Apart from the pictures, output all of the records exactly.
· · · · · · ·
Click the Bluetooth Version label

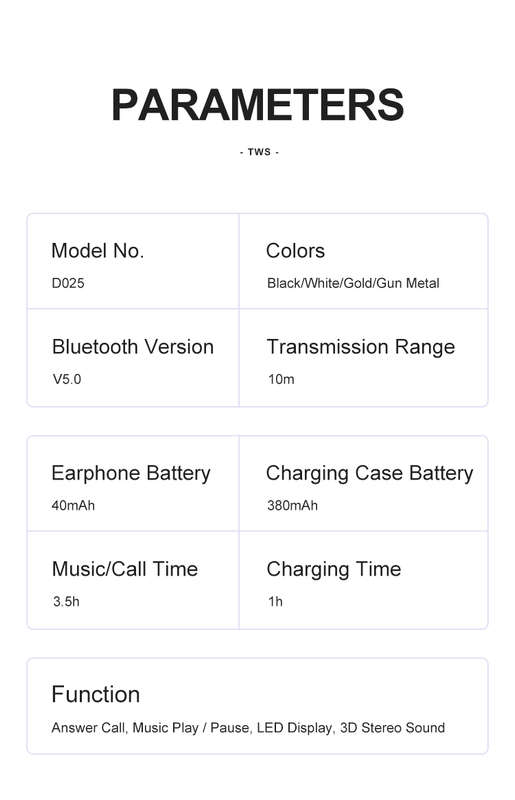coord(133,347)
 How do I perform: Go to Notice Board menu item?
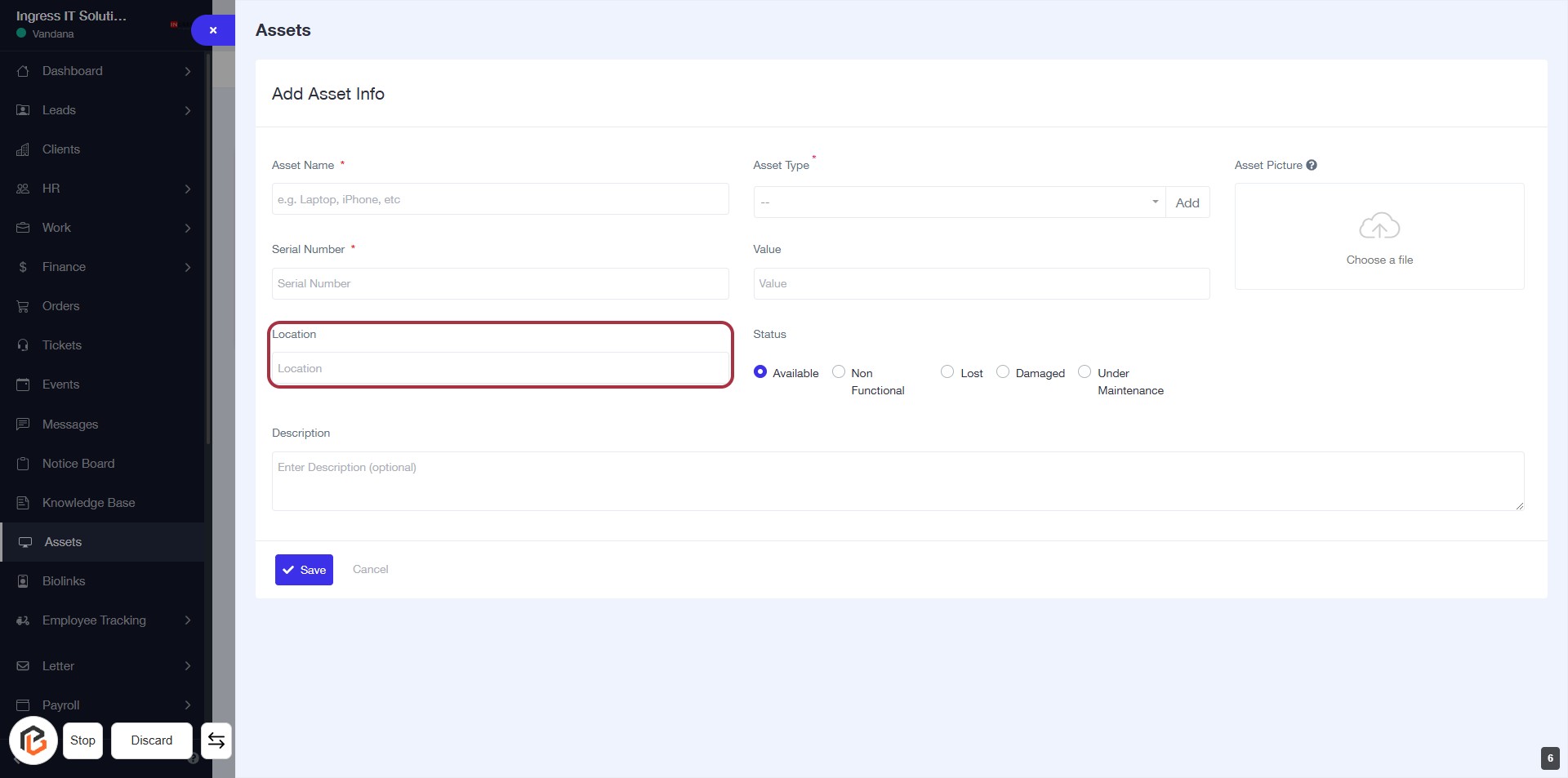click(x=78, y=464)
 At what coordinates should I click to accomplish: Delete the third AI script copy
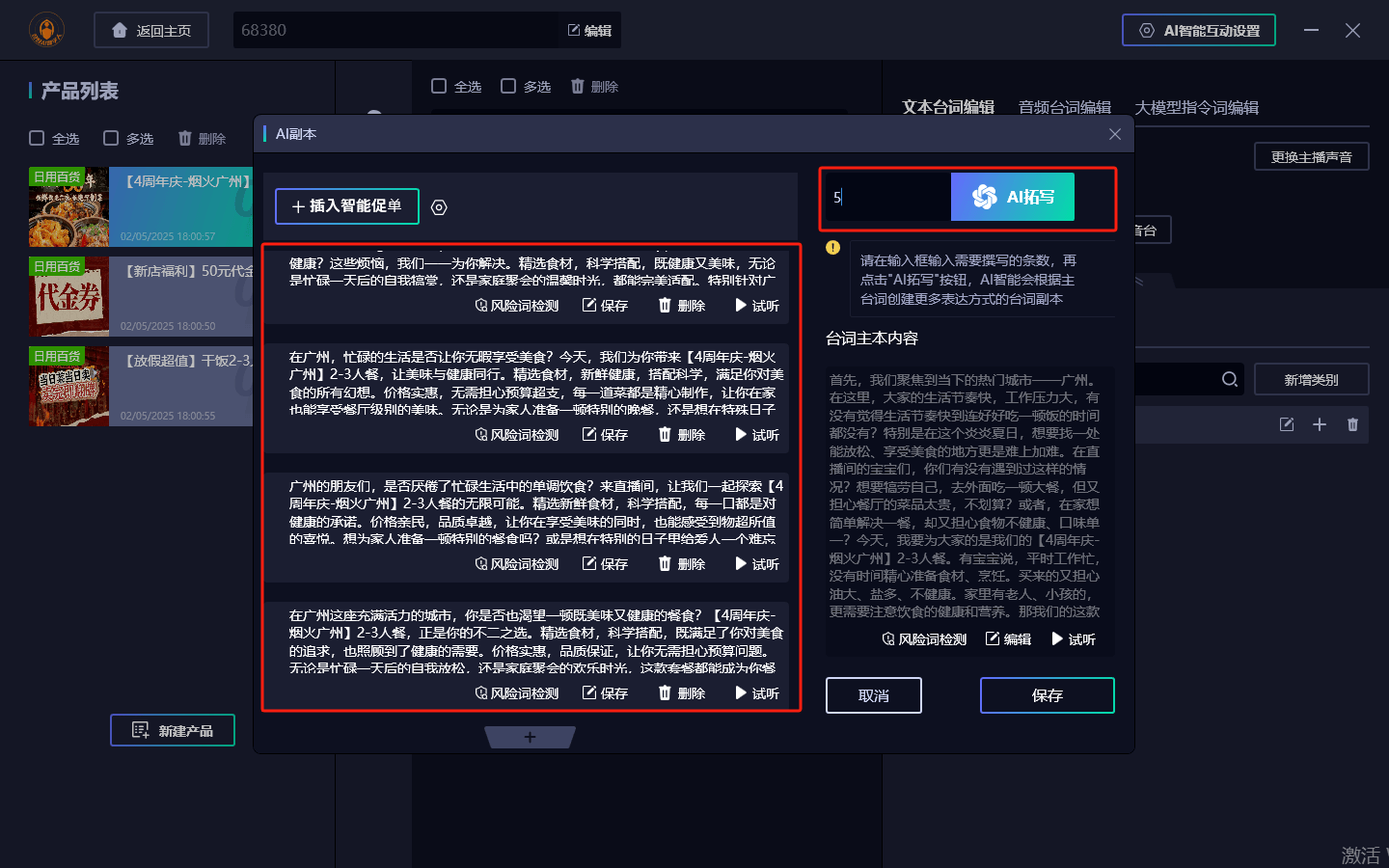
· · · · · · ·
### EXERCISE OUTPUT
Click the Bluetooth Version label

coord(133,347)
 How do I perform: Go to Notice Board menu item?
click(x=78, y=464)
 At what coordinates should I click to accomplish: Delete the third AI script copy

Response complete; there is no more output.